Towards Source Mapping for Zero-Knowledge Smart Contracts: Design and Preliminary Evaluation
Pei Xu, Yulei Sui, Mark Staples
TL;DR
This work tackles the lack of source mapping in zkSolc by proposing a preliminary framework that ties Solidity source code to LLVM IR and zkEVM bytecode through dual mapping layers and a unified metadata table. It addresses the non-linear transformations of zero-knowledge compilation with lightweight consistency checks and demonstrates feasibility via experiments on 50 benchmark and 500 real-world contracts, achieving around 97% mapping accuracy with modest overhead.
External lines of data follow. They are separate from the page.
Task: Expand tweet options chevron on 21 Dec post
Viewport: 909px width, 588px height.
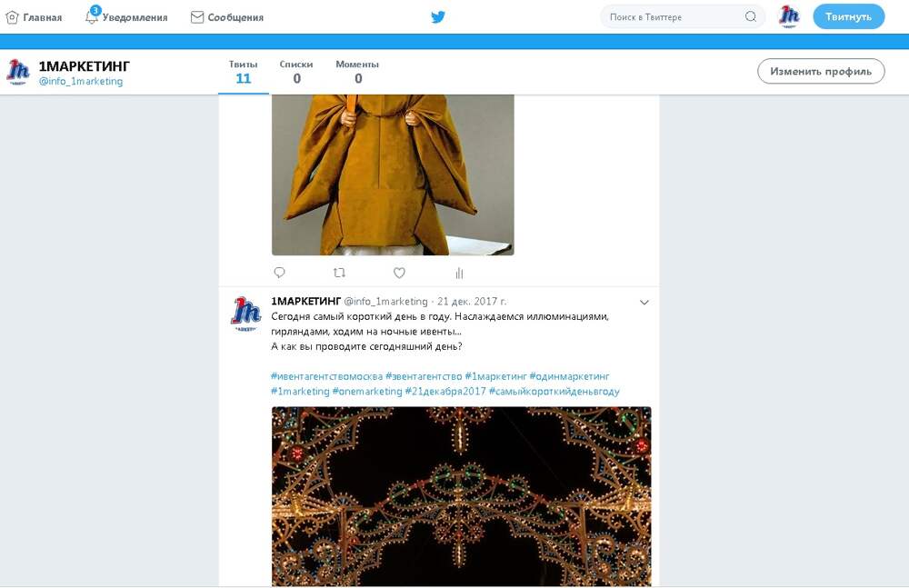Action: (644, 302)
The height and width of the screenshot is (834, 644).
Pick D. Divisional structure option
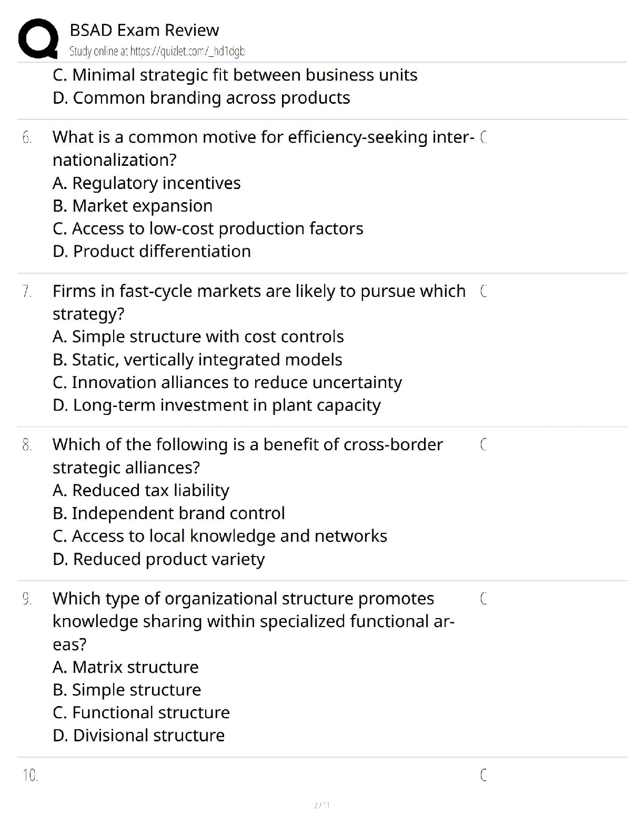pyautogui.click(x=138, y=735)
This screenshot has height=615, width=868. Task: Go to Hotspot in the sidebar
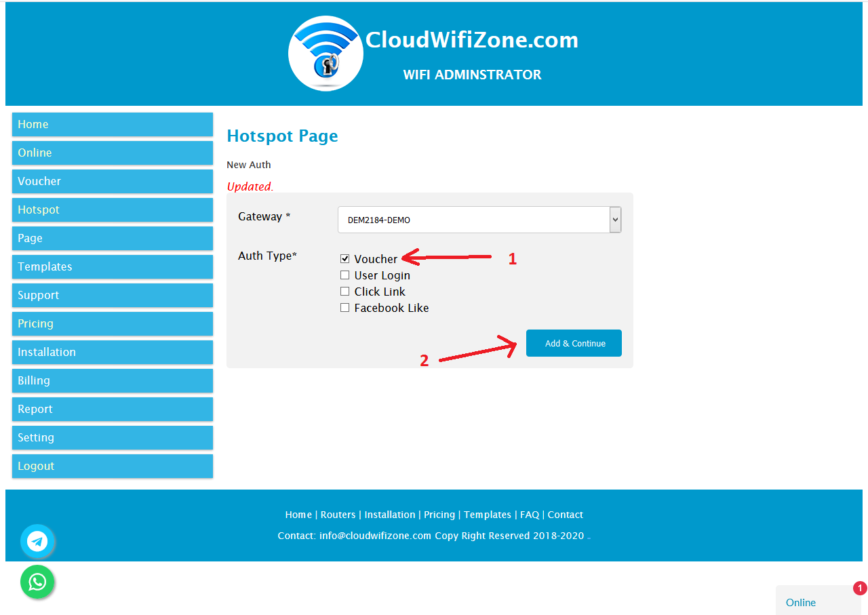[113, 210]
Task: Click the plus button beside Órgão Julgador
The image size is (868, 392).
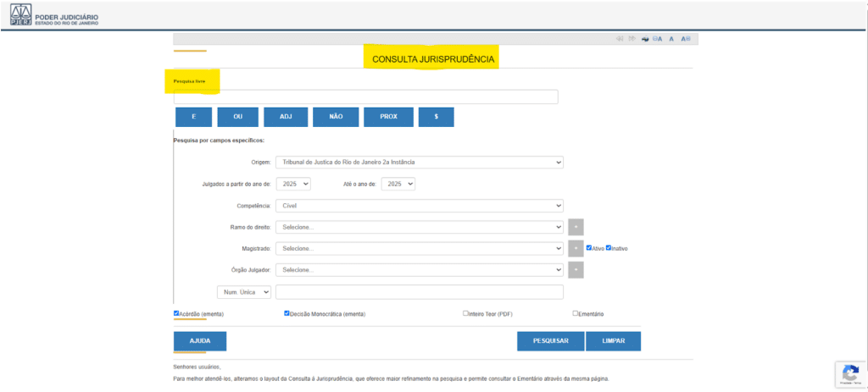Action: pyautogui.click(x=576, y=269)
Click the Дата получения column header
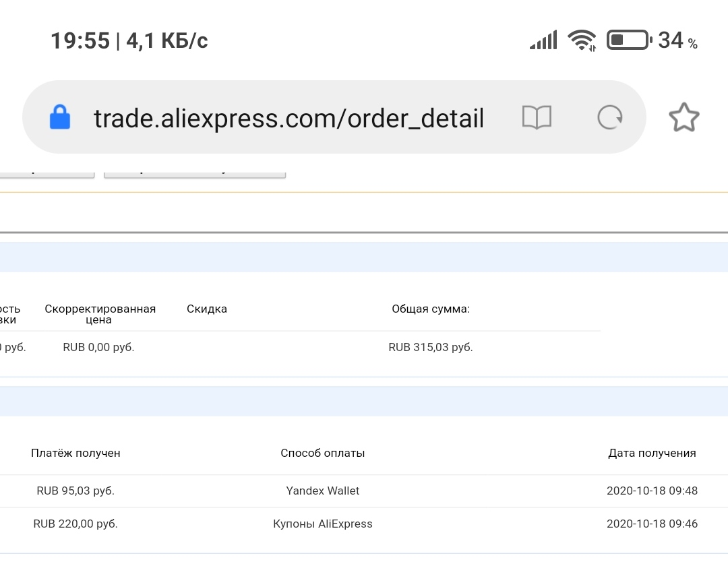728x564 pixels. click(x=652, y=453)
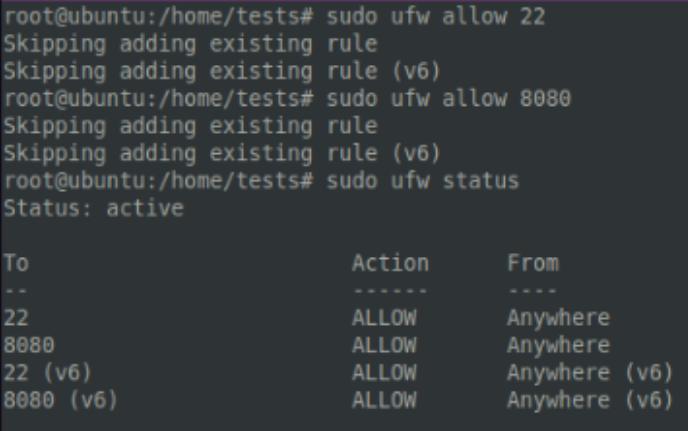The width and height of the screenshot is (688, 431).
Task: Click the 'From' column header
Action: click(532, 264)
The approach enables improved debugging, security auditing, and optimization analysis in zk-Rollup environments, though it acknowledges limitations with inline assembly, complex inheritance, and current tooling gaps. Overall, the study lays foundational methodology for end-to-end traceability in zero-knowledge smart contract tooling and points to future work on broader platform generalization and tighter toolchain integration.
Abstract
Debugging and auditing zero-knowledge-compatible smart contracts remains a significant challenge due to the lack of source mapping in compilers such as zkSolc. In this work, we present a preliminary source mapping framework that establishes traceability between Solidity source code, LLVM IR, and zkEVM bytecode within the zkSolc compilation pipeline. Our approach addresses the traceability challenges introduced by non-linear transformations and proof-friendly optimizations in zero-knowledge compilation. To improve the reliability of mappings, we incorporate lightweight consistency checks based on static analysis and structural validation. We evaluate the framework on a dataset of 50 benchmark contracts and 500 real-world zkSync contracts, observing a mapping accuracy of approximately 97.2% for standard Solidity constructs. Expected limitations arise in complex scenarios such as inline assembly and deep inheritance hierarchies. The measured compilation overhead remains modest, at approximately 8.6%. Our initial results suggest that source mapping support in zero-knowledge compilation pipelines is feasible and can benefit debugging, auditing, and development workflows. We hope that this work serves as a foundation for further research and tool development aimed at improving developer experience in zk-Rollup environments.